── PROVIDED DATA
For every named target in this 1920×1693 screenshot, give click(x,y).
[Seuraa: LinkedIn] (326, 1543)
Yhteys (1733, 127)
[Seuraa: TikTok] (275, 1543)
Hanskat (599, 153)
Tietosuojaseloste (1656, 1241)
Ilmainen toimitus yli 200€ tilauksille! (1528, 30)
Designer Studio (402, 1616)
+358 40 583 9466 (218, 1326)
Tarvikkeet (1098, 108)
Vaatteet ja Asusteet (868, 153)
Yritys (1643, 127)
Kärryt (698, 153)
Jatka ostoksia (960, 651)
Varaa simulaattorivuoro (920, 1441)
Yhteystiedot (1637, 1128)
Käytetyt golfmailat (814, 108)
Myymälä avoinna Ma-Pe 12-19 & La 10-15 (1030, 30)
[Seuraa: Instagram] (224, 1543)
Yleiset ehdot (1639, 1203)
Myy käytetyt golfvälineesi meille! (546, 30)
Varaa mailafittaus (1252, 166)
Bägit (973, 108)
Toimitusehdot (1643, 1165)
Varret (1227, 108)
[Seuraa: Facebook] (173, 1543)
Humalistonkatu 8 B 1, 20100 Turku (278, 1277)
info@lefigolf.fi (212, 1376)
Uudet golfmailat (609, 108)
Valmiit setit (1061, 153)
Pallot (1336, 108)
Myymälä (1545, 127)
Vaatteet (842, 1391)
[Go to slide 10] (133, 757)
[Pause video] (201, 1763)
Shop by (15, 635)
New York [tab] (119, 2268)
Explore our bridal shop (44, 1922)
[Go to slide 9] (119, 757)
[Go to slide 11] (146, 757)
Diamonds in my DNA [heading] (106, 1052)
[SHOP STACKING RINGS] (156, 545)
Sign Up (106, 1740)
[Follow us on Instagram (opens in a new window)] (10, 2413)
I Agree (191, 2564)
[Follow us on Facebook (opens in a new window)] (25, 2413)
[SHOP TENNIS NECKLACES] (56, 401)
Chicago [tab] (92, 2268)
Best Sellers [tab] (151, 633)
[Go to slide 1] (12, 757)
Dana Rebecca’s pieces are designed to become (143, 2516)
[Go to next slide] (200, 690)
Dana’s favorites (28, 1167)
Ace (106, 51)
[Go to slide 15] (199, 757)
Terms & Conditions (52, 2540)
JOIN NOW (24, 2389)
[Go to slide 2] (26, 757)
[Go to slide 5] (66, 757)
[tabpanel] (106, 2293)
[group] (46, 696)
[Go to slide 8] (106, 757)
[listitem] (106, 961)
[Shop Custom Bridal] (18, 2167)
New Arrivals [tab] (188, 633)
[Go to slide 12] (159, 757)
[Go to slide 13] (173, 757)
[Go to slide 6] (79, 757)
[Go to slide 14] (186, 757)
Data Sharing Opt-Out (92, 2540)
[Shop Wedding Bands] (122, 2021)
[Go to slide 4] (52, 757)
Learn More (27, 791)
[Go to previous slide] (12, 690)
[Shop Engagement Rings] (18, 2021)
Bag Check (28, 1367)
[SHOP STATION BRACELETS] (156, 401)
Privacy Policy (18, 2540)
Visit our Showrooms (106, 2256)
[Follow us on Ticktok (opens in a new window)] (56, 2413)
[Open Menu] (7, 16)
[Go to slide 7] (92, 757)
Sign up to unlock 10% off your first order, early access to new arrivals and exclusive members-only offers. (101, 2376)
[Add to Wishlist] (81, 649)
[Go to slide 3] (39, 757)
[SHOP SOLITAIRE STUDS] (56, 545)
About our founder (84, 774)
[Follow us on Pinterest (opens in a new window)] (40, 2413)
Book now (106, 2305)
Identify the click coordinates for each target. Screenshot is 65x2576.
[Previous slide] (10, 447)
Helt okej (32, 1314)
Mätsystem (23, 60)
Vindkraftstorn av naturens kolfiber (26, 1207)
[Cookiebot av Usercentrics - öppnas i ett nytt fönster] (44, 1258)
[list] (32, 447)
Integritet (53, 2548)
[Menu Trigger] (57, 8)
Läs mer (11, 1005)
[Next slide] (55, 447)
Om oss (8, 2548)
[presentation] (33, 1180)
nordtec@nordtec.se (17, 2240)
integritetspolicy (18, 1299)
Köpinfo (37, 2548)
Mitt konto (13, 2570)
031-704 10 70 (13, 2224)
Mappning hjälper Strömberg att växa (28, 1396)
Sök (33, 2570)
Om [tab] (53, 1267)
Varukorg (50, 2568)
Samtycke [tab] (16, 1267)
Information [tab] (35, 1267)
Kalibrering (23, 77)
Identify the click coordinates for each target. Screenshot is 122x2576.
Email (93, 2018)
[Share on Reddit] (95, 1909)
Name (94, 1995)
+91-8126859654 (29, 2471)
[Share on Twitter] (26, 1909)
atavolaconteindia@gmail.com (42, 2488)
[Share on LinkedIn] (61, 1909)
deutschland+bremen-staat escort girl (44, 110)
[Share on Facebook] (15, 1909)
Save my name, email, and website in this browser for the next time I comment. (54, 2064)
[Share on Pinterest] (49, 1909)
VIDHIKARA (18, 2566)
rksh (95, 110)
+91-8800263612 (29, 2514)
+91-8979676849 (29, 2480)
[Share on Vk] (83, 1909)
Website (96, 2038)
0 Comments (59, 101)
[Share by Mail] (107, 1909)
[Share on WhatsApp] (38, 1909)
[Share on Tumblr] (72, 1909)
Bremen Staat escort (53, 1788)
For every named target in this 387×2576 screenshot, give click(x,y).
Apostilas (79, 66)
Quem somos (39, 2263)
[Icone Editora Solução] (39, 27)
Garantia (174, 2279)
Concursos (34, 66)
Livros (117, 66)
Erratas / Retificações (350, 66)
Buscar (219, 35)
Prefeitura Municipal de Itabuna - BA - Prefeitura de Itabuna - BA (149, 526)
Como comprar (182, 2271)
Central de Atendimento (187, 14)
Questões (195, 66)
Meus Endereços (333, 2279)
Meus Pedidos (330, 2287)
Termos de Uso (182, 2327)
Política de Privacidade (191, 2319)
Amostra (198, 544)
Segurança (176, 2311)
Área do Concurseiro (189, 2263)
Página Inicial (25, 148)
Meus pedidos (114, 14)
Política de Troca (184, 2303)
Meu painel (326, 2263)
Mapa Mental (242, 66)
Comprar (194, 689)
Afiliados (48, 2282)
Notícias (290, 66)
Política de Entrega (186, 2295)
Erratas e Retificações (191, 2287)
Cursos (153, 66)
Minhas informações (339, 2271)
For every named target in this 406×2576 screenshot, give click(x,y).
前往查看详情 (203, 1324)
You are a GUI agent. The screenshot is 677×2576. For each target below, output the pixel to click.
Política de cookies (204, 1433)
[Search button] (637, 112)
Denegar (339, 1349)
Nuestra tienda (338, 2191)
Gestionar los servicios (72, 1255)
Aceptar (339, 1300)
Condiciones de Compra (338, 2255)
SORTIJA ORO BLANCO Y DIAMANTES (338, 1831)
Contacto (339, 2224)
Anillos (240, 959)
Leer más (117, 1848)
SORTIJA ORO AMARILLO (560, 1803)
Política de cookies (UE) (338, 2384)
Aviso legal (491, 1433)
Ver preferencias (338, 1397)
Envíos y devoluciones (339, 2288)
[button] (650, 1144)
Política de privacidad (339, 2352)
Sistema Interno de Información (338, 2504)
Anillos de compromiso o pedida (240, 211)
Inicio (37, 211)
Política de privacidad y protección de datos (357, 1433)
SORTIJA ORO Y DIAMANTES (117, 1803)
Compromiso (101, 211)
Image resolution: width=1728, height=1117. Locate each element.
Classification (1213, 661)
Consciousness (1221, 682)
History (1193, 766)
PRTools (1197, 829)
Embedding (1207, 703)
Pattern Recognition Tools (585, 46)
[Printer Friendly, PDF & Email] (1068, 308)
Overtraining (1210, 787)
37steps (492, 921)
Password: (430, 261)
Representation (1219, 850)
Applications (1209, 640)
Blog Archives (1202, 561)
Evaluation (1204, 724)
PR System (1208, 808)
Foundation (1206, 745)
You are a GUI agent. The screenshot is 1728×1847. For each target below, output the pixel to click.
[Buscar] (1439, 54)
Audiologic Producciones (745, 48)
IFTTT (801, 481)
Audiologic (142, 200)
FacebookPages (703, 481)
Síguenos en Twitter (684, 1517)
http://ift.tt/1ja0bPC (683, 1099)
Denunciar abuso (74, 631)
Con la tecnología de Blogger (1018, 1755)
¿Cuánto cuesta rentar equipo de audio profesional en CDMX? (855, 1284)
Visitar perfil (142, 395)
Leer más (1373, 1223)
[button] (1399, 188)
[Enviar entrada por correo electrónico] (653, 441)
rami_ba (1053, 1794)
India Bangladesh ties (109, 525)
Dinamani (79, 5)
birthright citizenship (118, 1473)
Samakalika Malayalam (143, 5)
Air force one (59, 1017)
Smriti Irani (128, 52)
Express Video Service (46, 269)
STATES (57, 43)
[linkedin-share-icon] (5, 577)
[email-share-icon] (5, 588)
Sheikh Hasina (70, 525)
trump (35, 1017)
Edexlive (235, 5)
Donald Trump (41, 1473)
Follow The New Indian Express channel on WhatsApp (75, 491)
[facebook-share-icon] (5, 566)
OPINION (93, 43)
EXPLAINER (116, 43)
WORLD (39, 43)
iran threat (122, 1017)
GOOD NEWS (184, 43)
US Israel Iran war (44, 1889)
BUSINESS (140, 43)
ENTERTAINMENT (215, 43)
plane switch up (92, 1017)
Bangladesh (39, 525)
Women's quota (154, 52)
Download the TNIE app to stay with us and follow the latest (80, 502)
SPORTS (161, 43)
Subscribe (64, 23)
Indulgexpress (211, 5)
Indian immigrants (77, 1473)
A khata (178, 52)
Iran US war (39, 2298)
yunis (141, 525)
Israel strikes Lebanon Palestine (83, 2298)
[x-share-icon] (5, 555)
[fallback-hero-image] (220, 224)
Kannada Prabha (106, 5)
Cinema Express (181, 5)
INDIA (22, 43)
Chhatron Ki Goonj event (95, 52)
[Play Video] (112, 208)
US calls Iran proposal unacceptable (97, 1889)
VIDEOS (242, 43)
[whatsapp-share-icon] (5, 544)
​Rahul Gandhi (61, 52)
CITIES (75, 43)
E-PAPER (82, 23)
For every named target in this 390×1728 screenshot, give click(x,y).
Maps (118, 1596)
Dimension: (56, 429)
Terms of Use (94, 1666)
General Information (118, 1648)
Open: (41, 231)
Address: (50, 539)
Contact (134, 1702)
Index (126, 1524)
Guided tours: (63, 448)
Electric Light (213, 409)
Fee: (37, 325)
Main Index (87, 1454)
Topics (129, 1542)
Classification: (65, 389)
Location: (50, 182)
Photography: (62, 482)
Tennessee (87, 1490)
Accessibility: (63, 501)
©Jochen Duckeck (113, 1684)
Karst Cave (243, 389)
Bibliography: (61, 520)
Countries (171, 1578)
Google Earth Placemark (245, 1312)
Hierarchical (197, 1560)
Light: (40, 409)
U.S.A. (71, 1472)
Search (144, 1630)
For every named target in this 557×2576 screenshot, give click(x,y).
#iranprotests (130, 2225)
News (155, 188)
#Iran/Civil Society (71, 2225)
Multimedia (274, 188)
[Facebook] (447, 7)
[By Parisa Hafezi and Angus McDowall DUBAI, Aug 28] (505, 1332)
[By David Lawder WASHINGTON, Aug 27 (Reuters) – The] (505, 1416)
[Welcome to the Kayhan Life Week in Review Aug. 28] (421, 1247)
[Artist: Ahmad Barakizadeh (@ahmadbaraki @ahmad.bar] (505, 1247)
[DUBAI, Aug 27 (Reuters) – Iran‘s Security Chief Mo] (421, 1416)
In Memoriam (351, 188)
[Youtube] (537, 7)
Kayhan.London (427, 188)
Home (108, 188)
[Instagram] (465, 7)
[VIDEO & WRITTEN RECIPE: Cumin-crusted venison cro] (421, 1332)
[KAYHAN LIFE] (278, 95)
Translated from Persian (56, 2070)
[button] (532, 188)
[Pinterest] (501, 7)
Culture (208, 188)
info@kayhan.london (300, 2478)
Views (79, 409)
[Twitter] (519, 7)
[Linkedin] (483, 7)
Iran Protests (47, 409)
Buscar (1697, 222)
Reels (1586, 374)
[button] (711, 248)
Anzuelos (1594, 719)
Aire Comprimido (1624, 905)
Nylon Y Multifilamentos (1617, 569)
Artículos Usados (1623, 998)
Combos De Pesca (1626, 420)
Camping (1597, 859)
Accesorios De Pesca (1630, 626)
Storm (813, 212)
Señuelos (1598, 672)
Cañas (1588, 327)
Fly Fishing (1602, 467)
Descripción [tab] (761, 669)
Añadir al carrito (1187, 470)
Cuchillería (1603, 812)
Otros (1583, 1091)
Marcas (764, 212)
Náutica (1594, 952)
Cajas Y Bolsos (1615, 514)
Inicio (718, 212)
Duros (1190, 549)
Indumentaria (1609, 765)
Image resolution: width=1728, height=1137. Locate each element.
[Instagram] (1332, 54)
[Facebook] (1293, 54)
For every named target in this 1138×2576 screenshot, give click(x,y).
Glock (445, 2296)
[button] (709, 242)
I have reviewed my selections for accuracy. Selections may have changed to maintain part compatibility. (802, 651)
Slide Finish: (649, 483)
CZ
────
Write the opening line of the data above and every line after it, exactly, stopping once you have written the line with "Kärryt (698, 153)".

OUTPUT OF THE TASK>
For every named target in this 1920×1693 screenshot, give click(x,y).
[Seuraa: LinkedIn] (326, 1543)
Yhteys (1733, 127)
[Seuraa: TikTok] (275, 1543)
Hanskat (599, 153)
Tietosuojaseloste (1656, 1241)
Ilmainen toimitus yli 200€ tilauksille! (1528, 30)
Designer Studio (402, 1616)
+358 40 583 9466 (218, 1326)
Tarvikkeet (1098, 108)
Vaatteet ja Asusteet (868, 153)
Yritys (1643, 127)
Kärryt (698, 153)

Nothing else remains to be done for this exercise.